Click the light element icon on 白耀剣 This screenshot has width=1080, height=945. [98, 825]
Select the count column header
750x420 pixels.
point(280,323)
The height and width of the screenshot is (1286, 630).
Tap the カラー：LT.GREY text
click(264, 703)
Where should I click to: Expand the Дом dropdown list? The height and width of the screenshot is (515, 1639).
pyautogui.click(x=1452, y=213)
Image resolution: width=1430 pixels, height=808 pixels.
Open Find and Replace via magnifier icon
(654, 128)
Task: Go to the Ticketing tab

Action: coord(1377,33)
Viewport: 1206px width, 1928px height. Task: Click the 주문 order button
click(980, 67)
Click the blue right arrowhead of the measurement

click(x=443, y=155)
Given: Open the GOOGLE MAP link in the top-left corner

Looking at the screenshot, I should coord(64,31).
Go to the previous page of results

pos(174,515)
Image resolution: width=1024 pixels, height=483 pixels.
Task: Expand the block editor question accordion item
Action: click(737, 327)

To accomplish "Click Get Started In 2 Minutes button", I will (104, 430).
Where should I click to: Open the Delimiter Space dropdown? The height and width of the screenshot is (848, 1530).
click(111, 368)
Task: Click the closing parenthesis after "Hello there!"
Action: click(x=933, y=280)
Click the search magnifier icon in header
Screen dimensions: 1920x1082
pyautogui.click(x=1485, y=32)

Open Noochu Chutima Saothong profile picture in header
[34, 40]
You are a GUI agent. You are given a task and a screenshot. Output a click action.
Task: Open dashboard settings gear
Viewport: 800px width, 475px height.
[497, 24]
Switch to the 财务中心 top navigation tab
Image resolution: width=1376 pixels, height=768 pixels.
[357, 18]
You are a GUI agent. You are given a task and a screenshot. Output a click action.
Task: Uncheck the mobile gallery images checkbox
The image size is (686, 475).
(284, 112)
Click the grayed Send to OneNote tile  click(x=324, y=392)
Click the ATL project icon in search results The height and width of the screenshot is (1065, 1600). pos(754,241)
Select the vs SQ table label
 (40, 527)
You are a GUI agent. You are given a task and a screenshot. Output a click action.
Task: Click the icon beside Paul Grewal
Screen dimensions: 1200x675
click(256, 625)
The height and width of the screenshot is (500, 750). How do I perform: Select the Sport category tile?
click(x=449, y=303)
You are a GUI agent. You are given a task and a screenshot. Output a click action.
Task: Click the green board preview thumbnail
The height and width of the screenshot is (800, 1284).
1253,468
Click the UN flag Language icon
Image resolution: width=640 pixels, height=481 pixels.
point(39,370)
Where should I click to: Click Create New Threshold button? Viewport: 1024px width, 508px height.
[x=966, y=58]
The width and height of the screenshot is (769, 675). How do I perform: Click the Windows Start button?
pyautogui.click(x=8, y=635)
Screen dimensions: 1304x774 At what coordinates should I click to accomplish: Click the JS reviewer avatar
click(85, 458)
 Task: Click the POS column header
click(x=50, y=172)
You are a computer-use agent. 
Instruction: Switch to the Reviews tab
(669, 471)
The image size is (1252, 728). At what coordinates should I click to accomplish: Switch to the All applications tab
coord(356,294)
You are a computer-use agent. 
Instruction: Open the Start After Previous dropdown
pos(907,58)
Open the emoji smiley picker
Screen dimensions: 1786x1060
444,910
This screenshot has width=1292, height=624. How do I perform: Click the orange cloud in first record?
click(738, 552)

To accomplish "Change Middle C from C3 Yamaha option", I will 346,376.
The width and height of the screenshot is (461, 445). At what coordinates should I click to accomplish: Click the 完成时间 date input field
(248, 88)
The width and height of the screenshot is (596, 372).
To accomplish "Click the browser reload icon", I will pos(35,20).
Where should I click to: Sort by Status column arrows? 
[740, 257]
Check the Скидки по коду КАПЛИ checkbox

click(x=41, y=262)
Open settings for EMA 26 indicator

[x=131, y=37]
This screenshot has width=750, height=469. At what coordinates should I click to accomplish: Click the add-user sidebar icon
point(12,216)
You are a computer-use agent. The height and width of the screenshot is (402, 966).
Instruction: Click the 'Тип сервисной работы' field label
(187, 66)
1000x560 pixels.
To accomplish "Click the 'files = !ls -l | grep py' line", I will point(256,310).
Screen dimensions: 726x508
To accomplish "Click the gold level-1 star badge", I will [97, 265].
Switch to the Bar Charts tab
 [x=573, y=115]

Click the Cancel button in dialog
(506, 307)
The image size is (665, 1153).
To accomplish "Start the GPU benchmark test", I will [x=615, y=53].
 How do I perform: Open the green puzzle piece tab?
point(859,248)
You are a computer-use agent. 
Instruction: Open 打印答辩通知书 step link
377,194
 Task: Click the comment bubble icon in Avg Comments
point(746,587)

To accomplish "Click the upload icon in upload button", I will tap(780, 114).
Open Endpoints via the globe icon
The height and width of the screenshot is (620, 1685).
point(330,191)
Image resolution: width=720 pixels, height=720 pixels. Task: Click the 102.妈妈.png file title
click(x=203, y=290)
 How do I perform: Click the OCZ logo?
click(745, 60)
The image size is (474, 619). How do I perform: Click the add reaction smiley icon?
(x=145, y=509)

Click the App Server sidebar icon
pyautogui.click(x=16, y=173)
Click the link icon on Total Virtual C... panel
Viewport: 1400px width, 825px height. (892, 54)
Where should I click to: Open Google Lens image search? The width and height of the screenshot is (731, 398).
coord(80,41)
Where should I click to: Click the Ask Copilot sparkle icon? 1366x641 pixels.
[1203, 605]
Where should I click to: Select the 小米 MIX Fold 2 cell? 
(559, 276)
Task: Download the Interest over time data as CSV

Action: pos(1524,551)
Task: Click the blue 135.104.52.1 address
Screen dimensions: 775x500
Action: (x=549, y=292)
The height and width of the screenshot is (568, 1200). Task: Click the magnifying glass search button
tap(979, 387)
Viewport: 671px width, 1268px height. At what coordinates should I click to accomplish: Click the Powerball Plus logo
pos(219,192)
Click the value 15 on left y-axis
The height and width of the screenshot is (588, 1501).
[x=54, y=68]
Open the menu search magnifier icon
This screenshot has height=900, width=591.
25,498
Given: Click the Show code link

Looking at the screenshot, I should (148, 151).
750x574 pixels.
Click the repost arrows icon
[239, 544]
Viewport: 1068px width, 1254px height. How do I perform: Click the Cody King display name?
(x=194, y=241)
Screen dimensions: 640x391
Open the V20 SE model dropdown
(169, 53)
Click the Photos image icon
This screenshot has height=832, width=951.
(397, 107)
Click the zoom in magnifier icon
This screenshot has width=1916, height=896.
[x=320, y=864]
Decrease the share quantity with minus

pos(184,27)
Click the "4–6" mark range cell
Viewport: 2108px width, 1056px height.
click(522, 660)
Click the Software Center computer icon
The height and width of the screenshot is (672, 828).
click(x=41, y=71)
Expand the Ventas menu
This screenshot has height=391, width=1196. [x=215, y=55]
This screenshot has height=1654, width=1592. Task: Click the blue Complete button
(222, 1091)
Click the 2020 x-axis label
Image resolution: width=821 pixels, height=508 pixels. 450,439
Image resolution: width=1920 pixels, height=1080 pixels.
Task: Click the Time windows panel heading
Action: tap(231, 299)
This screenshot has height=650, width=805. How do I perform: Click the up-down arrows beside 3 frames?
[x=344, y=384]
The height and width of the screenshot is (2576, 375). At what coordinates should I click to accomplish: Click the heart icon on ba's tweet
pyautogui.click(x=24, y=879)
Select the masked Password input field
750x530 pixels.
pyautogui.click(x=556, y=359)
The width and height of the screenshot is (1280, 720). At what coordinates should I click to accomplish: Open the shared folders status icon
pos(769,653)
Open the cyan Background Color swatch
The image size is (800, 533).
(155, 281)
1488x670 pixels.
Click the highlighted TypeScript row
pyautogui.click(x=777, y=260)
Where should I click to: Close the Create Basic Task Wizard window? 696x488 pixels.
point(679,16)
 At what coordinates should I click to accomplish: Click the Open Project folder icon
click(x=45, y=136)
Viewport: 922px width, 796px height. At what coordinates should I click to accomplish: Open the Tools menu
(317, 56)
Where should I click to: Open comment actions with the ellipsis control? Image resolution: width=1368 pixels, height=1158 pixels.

§ Requirement
Set down exactly, and only, the lines from the one containing "Viewport: 2108px width, 1056px height." through the final line of the entries above.

§ Exercise answer
Viewport: 2108px width, 1056px height.
click(522, 660)
Click the Software Center computer icon
The height and width of the screenshot is (672, 828).
click(x=41, y=71)
Expand the Ventas menu
This screenshot has height=391, width=1196. [x=215, y=55]
This screenshot has height=1654, width=1592. Task: Click the blue Complete button
(222, 1091)
Click the 2020 x-axis label
Image resolution: width=821 pixels, height=508 pixels. 450,439
Image resolution: width=1920 pixels, height=1080 pixels.
Task: Click the Time windows panel heading
Action: tap(231, 299)
This screenshot has height=650, width=805. How do I perform: Click the up-down arrows beside 3 frames?
[x=344, y=384]
The height and width of the screenshot is (2576, 375). At what coordinates should I click to accomplish: Click the heart icon on ba's tweet
pyautogui.click(x=24, y=879)
Select the masked Password input field
750x530 pixels.
pyautogui.click(x=556, y=359)
The width and height of the screenshot is (1280, 720). At what coordinates should I click to accomplish: Open the shared folders status icon
pos(769,653)
Open the cyan Background Color swatch
The image size is (800, 533).
(155, 281)
1488x670 pixels.
Click the highlighted TypeScript row
pyautogui.click(x=777, y=260)
Where should I click to: Close the Create Basic Task Wizard window? 696x488 pixels.
point(679,16)
 At what coordinates should I click to accomplish: Click the Open Project folder icon
click(x=45, y=136)
Viewport: 922px width, 796px height. At what coordinates should I click to accomplish: Open the Tools menu
(317, 56)
Where should I click to: Open comment actions with the ellipsis control? Image resolution: width=1368 pixels, height=1158 pixels.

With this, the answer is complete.